▸ WORK TO BE COMPLETED
The result should be an exact copy of only the lines from the one with "The image size is (945, 322)." through the last line of the data below, with pictures omitted.

Stored items
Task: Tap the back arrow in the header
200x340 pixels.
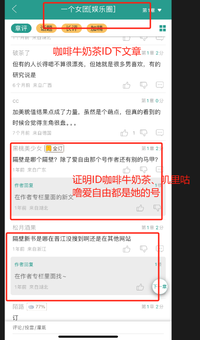Action: (14, 9)
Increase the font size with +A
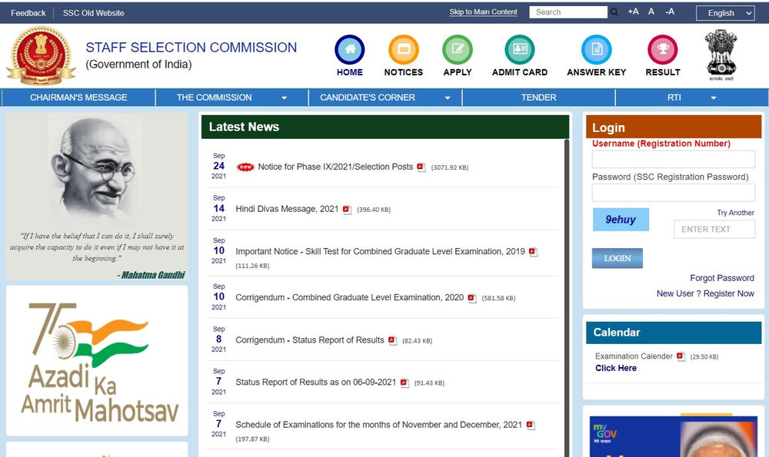Screen dimensions: 769x457 point(633,12)
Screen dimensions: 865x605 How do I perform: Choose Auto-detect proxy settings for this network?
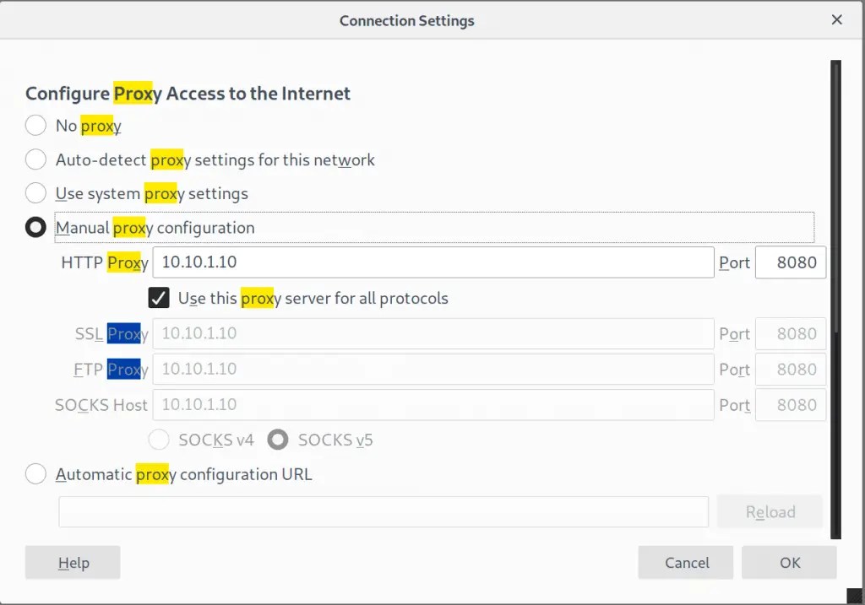click(35, 159)
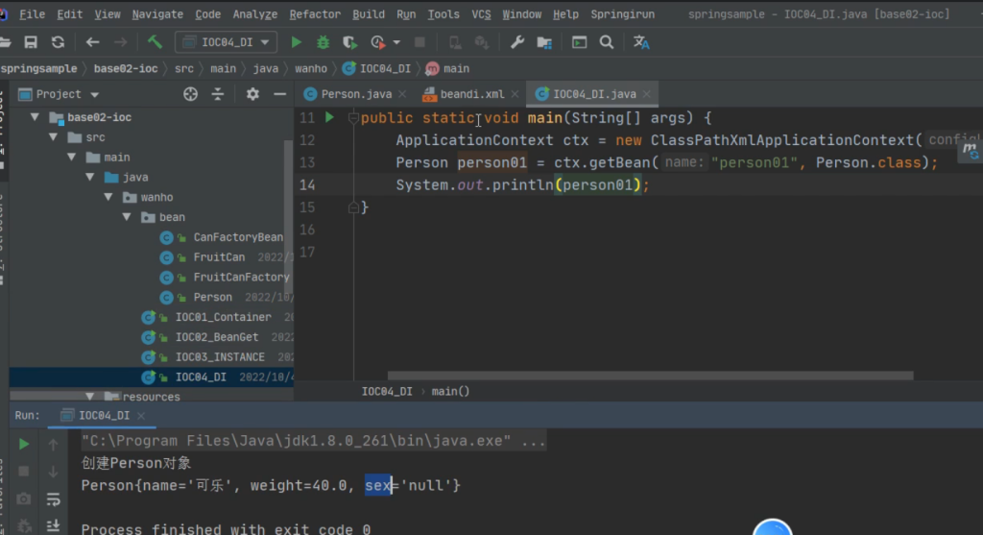Collapse the base02-ioc module node
This screenshot has width=983, height=535.
(x=35, y=117)

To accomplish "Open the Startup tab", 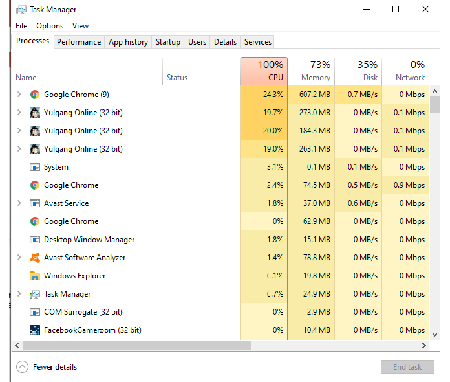I will (168, 42).
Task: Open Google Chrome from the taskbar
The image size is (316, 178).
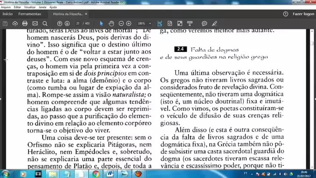Action: click(96, 174)
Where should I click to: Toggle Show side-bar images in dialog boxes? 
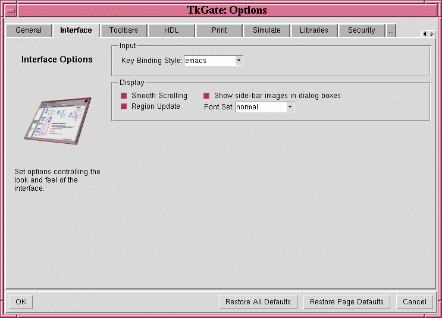[x=207, y=96]
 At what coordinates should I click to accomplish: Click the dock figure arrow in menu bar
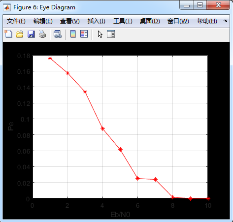(226, 21)
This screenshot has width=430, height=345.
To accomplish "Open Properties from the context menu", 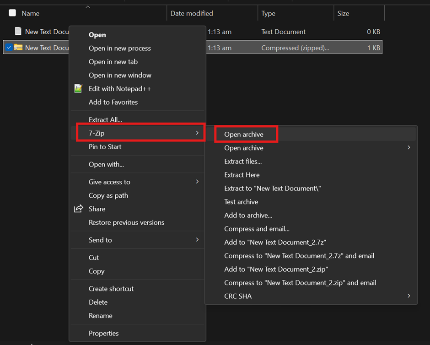I will tap(103, 333).
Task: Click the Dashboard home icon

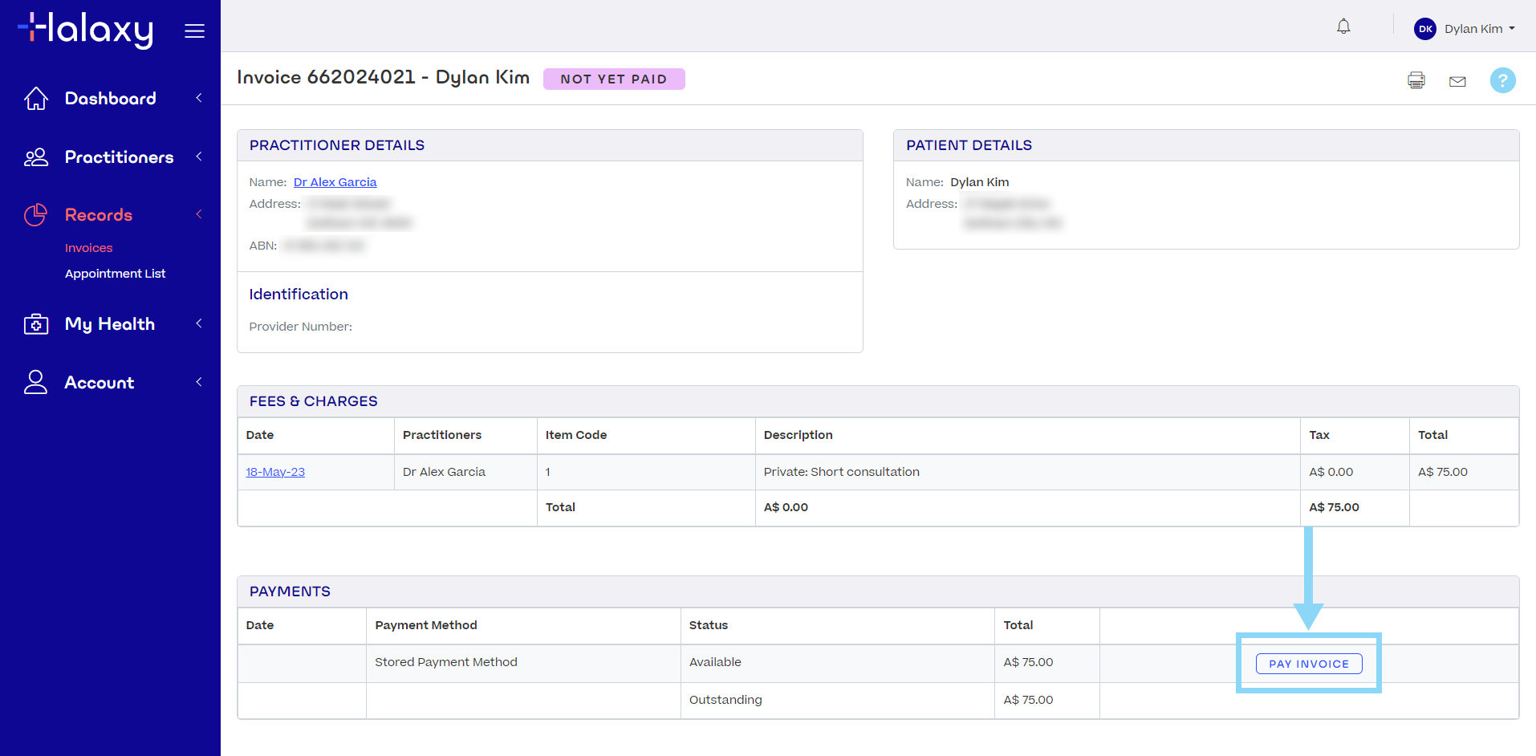Action: (x=36, y=99)
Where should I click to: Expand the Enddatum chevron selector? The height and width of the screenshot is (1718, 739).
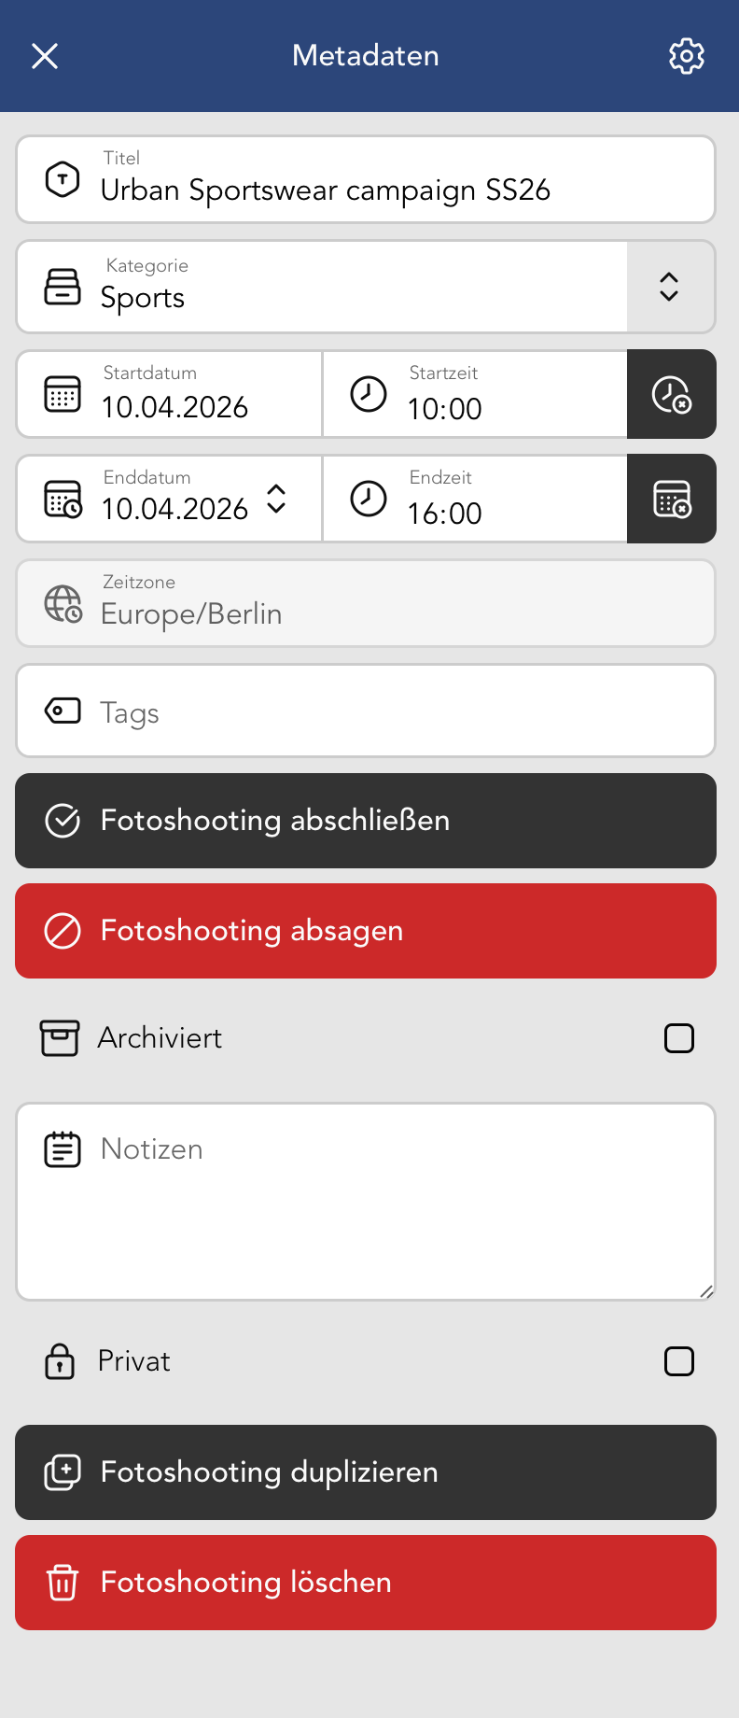coord(276,499)
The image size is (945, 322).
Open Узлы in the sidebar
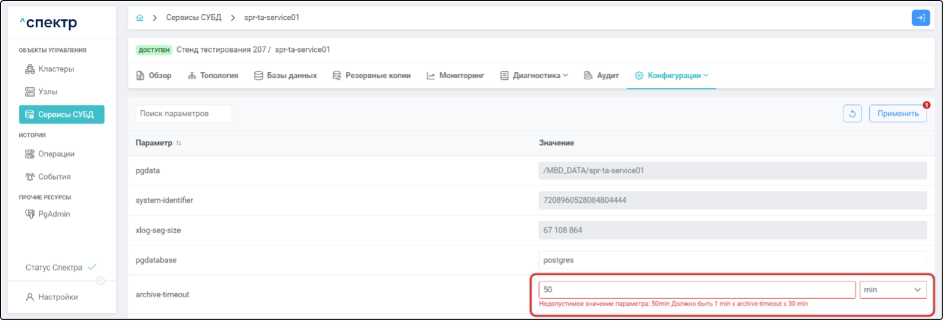click(x=48, y=92)
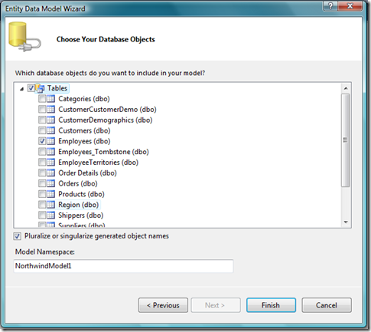The height and width of the screenshot is (332, 371).
Task: Uncheck the Employees (dbo) checkbox
Action: [42, 141]
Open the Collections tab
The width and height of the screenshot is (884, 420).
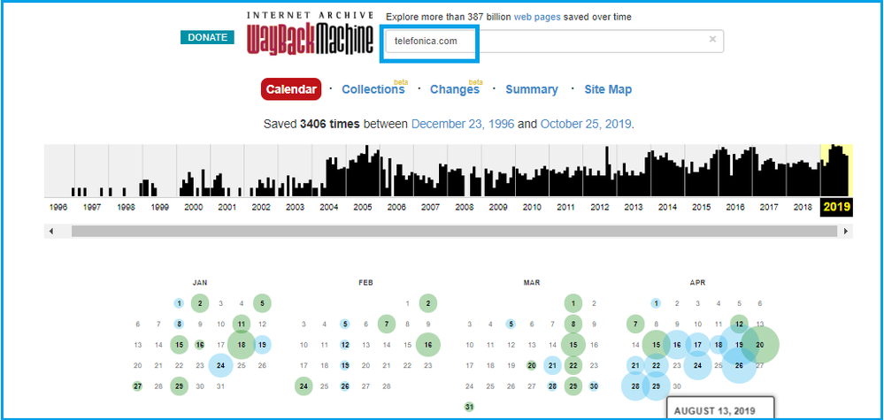click(x=373, y=89)
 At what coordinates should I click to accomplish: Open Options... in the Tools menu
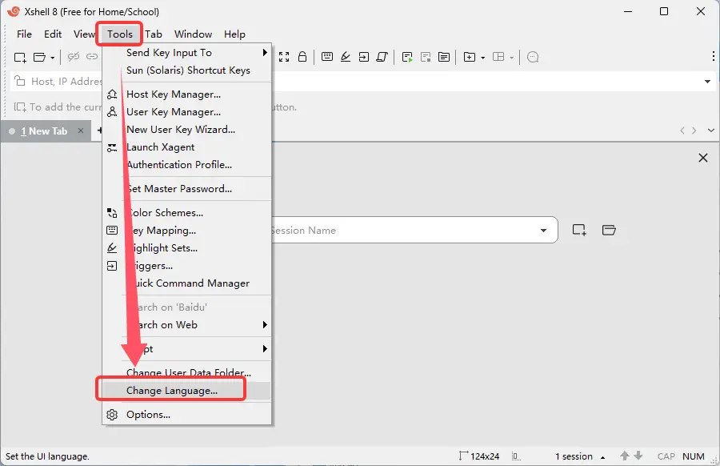pos(148,415)
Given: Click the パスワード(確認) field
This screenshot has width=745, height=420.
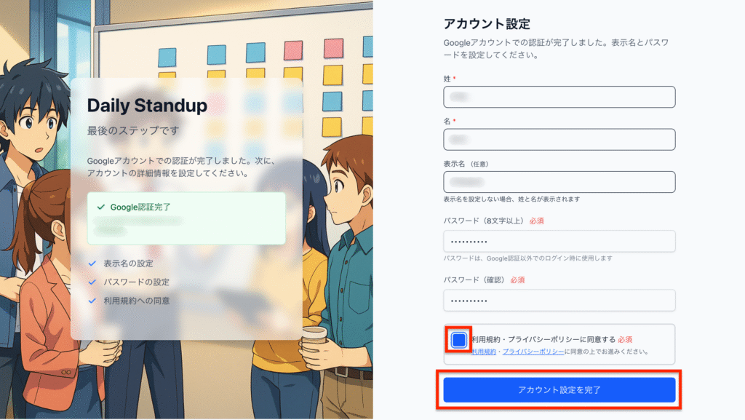Looking at the screenshot, I should click(x=559, y=301).
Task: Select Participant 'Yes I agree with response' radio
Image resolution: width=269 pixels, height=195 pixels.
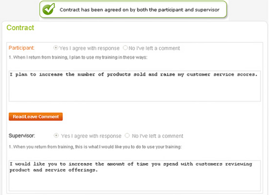Action: tap(56, 48)
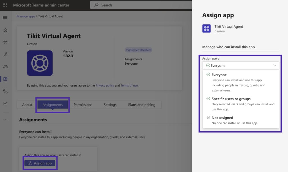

▸ SOLVED EXERCISE
The image size is (945, 322).
Open Узлы in the sidebar
click(x=48, y=92)
The height and width of the screenshot is (332, 371).
Task: Uncheck the Employees (dbo) checkbox
Action: [42, 141]
Open the Collections tab
The width and height of the screenshot is (884, 420).
click(x=373, y=89)
 At what coordinates should I click to accomplish: Open Options... in the Tools menu
pos(148,415)
Given: Click the パスワード(確認) field
This screenshot has width=745, height=420.
Looking at the screenshot, I should click(x=559, y=301).
Task: Select Participant 'Yes I agree with response' radio
Image resolution: width=269 pixels, height=195 pixels.
Action: tap(56, 48)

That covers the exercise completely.